Tanto per cominciare, Seeking Haven for Mr Rambo ci restituisce il Cairo com’è oggi, nel qui e ora, nella realtà non sempre garbatissima dei suoi angoli e delle sue situazioni sociali. L’azione si svolge sia negli slum, sia tra le villette di Zamalek, passando per il centro malfamato di Downtown e spingendosi fino alle autostrade nel deserto che portano alla nuova capitale, orlate di tralicci degni della Part 18. Si vede anche un cimitero (abitato), teatro di una rarissima scena di sesso per la cinematografia egiziana. Niente di grafico, per carità d’allah, ma il cattivo si porta comunque l’amante Zuzu fin lì in un suv per consumare in auto, e lei nota che il morso di Rambo ha lasciato delle tracce evidenti. Una situazione al limite della censura, così come i molti momenti eroticamente tesi tra Hassan e Asmaa – ora impegnata con un altro uomo – anche se queste strizzate d’occhio a base di sguardi languidi e magliette (maschili) tolte possono benissimo rientrare in una forma di soft porn consentito e commercialmente spendibile. Comunque notevole il fatto che il nuovo fidanzato di lei sia un uomo divorziato con figlia, peraltro simpatico, che non vede in Hassan una minaccia. Qualche stonatura qui e là. L’attore protagonista è molto noto, e molto palestrato, tant’è che resta a petto nudo più spesso di quanto ce ne sia realmente bisogno. Al cane, che ama fortissimamente, dà anche della roba dolce, un errore che qualsiasi canaro non farebbe. Durante una scena evidentemente girata senza bestiolo sul set, Rambo “dorme” ma non reagisce in alcun modo a un bicchiere che cade e si rompe. Impossibile, anche perché l’inquadratura abbraccia uno spazio piccolo. E la sottotrama che vede Hassan recuperare, e digitalizzare, una vecchia audiocassetta con registrazioni paterne, s’infrange contro il fatto che l’uomo, angelicato nel film, abbia abbandonato la famiglia senza alcuna spiegazione. Possiamo chiamare buona parte di queste dissonanze “incrostazioni di patriarcato”. E fino a qui, contando l’aria che tira a livello planetario, tutto bene.

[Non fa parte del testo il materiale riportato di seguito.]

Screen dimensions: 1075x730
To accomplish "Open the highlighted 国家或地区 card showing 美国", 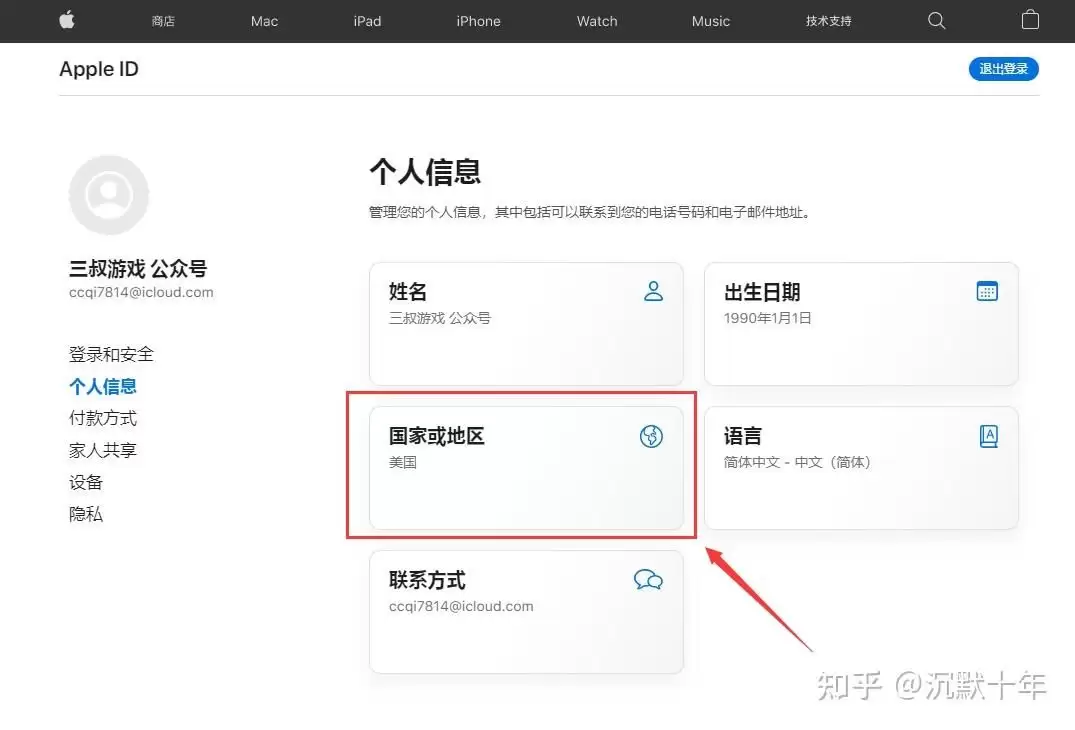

Il meglio arriva quando il Cairo assurge a personaggio, e la fuga di Hassan & Rambo reca i tratti di una spirale infernale. Now it’s dark. Facciamo visita a un’area periferica dove si svolgono combattimenti tra cani, una sequenza forse troppo breve non per i combattimenti in sé (per fortuna lasciati sullo sfondo) ma per la cricca umana che s’intravvede. Quello che sembra un idilliaco santuario-pensione si tramuta in un incubo con un’apparizione-lampo del cattivo (cattivissimo, in questo senso bidimensionale) armato di pistola e con la schiuma della vendetta alla bocca. Hassan cerca rifugio – per sé – in una moschea buia che sembra un bagno pubblico, e invece di inginocchiarsi si stende a terra e inizia nevroticamente a grattare col coltellino le lettere restanti della sua divisa da guardiano notturno: S CU ITY. Lo scontro finale tra Hassan e Kareem, tra una chiave inglese e un falò, ha un che di ancestrale.

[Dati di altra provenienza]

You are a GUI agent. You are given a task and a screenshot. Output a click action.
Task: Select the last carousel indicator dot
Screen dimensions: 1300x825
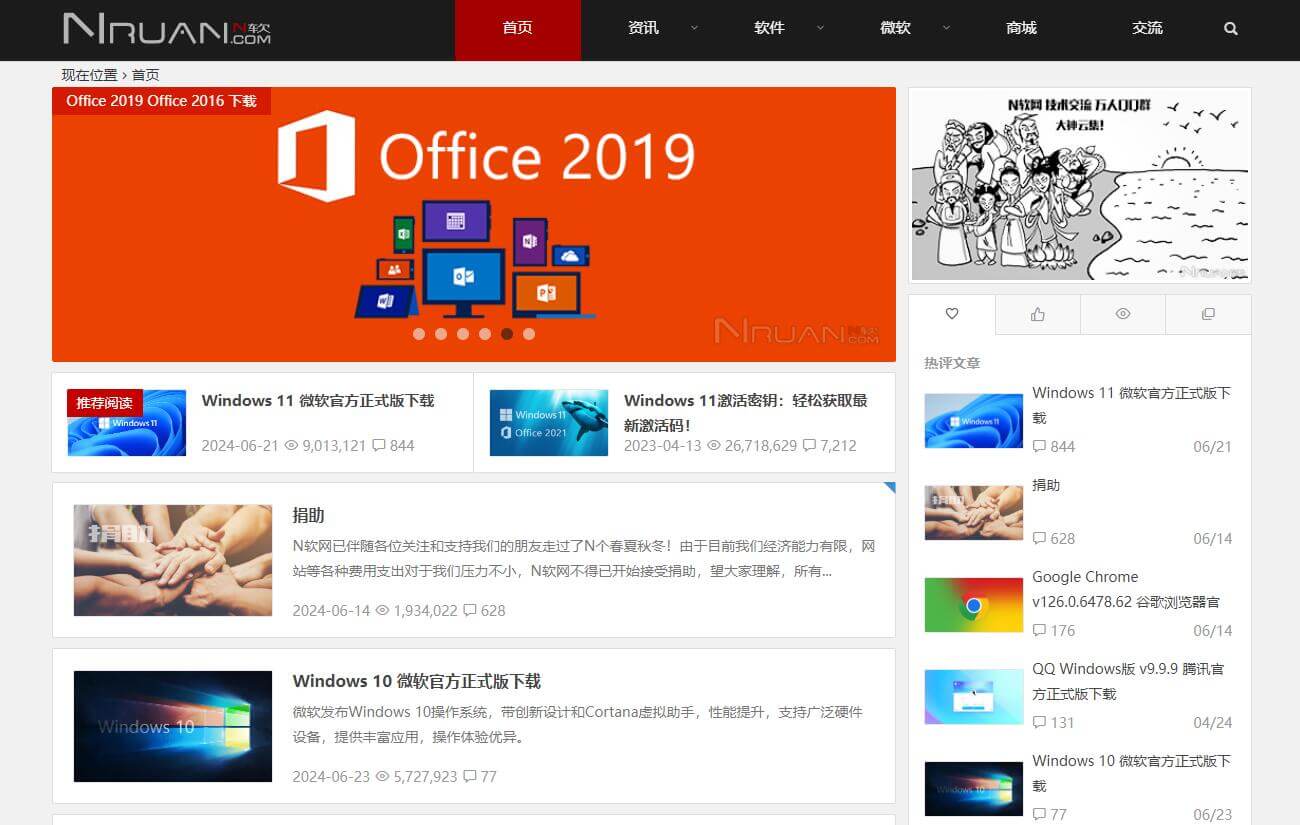tap(529, 334)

Il lieto fine non c’è. Il rifugio trovato per Rambo farà di lui un migrante d’oltreoceano destinato a spassarsela bene sradicandosi però dagli umori pulsanti della vita cairota, e dall’amore di Hassan. Una metafora tragica sull’abbandono della propria terra, qualunque essa sia. Hassan e la madre finiscono randagi tra i randagi, anche perché – dettaglio non ozioso – nessuno di loro ha cercato un’altra soluzione abitativa malgrado le evidenti minacce di Kareem. L’intero film si fonda sul salvataggio di un cane che tutti vorrebbero morto pur di placare la furia di un energumeno senza scrupoli. Anche da questo punto di vista il film di Mansour è una favola visionaria, con i personaggi tagliati con l’accetta e una prima immagine – iene che si scannano sullo schermo di una tv digitale – assorbente e ipnotica come la neve di un canale che non esiste.

Al bahs an manfaz i khoroug al sayed Rambo si conclude con un classico nubiano cantato da Mohamed Mounir, albero di limone. E così finisce anche questa orecchia recisa, trovata e speleologicamente adoperata.